## What to produce
For the word "schedule", give the number of lines in these entries that contain it, with nothing else.

Items from a data source:
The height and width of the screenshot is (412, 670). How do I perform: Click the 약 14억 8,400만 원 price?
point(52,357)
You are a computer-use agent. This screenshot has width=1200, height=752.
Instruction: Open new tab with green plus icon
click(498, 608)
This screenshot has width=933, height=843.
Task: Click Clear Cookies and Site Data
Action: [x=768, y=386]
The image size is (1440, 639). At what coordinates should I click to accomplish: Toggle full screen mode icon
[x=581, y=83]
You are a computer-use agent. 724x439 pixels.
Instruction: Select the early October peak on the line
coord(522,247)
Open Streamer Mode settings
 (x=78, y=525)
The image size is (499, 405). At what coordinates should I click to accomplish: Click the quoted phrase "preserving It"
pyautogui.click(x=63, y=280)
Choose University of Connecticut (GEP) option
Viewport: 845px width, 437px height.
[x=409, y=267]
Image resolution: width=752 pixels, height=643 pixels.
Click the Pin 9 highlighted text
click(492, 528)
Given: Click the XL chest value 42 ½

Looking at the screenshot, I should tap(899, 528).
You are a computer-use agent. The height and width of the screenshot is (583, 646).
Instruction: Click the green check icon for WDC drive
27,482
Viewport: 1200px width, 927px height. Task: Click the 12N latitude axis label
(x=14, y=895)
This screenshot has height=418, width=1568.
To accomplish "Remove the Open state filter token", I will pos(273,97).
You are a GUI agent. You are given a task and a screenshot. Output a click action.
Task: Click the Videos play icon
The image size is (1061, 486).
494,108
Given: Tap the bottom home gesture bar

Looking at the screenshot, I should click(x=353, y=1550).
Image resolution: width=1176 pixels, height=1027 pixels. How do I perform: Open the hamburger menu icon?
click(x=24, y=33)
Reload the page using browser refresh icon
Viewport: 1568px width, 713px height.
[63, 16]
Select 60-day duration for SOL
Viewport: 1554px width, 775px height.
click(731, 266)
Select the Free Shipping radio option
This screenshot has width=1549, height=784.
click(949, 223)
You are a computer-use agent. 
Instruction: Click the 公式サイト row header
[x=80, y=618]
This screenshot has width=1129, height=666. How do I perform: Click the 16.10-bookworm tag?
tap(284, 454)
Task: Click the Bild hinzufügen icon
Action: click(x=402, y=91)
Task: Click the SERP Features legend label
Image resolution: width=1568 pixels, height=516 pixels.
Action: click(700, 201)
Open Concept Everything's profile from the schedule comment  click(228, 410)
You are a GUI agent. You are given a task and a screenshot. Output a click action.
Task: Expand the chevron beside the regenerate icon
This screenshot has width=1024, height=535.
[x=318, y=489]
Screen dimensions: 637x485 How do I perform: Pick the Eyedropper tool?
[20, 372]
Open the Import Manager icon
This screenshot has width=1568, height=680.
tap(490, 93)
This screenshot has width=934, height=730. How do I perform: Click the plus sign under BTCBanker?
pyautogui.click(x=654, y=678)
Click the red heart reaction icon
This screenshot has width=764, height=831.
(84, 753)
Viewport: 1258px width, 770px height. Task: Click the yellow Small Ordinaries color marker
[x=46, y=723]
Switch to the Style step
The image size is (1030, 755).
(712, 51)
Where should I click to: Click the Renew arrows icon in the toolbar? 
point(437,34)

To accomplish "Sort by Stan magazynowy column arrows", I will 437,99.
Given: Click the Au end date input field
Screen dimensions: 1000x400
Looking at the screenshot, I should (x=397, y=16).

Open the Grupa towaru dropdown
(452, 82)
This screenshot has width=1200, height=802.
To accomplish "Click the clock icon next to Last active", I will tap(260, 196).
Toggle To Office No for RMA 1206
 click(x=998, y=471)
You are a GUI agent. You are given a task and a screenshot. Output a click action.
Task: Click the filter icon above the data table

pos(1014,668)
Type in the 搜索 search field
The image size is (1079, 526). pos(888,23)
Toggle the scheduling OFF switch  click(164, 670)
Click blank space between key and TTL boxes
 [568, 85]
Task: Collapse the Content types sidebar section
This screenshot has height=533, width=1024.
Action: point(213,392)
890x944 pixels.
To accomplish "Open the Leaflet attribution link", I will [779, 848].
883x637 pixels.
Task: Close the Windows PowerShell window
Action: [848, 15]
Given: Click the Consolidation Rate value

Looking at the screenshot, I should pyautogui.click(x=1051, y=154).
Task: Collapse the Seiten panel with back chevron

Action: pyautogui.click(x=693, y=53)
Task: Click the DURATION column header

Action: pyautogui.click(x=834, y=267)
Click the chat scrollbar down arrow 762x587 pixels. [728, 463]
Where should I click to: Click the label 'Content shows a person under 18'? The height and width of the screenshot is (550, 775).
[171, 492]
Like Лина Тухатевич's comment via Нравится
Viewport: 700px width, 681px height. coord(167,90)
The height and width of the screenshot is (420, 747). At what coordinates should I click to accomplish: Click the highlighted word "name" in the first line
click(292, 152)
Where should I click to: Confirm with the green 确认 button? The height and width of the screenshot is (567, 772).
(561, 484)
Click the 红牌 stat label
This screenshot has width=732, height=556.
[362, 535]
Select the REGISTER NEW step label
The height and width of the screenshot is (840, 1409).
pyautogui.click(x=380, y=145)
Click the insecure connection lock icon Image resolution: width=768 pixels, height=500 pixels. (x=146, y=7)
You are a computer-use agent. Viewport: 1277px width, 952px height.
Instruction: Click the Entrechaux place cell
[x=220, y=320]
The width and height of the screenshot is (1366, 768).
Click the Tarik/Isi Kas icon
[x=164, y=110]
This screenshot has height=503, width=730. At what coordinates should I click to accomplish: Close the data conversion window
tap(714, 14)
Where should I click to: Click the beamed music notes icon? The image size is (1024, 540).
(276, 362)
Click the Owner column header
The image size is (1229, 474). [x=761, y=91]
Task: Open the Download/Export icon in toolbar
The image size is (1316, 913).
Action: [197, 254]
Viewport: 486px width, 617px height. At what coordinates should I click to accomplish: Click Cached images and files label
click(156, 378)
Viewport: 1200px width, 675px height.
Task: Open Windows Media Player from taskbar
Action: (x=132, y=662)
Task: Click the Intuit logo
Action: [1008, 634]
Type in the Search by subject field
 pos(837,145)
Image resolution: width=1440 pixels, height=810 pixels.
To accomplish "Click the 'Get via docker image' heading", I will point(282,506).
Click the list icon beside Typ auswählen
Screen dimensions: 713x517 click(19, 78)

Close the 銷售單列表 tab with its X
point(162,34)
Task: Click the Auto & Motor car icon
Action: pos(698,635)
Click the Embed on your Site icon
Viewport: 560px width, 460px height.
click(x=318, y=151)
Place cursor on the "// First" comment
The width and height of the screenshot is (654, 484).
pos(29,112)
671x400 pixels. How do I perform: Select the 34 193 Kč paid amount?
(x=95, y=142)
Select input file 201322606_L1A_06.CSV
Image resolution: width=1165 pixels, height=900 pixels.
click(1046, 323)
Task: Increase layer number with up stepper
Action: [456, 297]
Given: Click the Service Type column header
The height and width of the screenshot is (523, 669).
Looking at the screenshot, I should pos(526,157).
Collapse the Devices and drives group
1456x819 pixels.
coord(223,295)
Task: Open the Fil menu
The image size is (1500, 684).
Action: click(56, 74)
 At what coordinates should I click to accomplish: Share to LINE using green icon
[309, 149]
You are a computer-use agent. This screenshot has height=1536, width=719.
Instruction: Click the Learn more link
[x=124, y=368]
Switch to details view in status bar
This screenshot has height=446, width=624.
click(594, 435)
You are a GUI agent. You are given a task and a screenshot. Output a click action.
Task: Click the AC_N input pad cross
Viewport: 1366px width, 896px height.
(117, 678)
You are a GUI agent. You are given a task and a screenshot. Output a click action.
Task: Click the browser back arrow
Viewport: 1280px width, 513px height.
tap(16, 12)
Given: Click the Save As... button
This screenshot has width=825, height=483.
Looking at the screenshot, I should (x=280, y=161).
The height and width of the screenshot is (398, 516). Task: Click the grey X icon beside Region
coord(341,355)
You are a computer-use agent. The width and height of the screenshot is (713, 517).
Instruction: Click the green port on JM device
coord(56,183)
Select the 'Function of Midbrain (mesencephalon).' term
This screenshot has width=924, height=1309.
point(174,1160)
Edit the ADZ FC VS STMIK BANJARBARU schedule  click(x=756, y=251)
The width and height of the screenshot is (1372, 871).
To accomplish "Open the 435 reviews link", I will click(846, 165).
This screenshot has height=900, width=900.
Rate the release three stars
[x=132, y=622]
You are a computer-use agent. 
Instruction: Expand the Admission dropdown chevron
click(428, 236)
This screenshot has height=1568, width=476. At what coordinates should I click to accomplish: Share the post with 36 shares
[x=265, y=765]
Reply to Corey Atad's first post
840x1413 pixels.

## Reply
2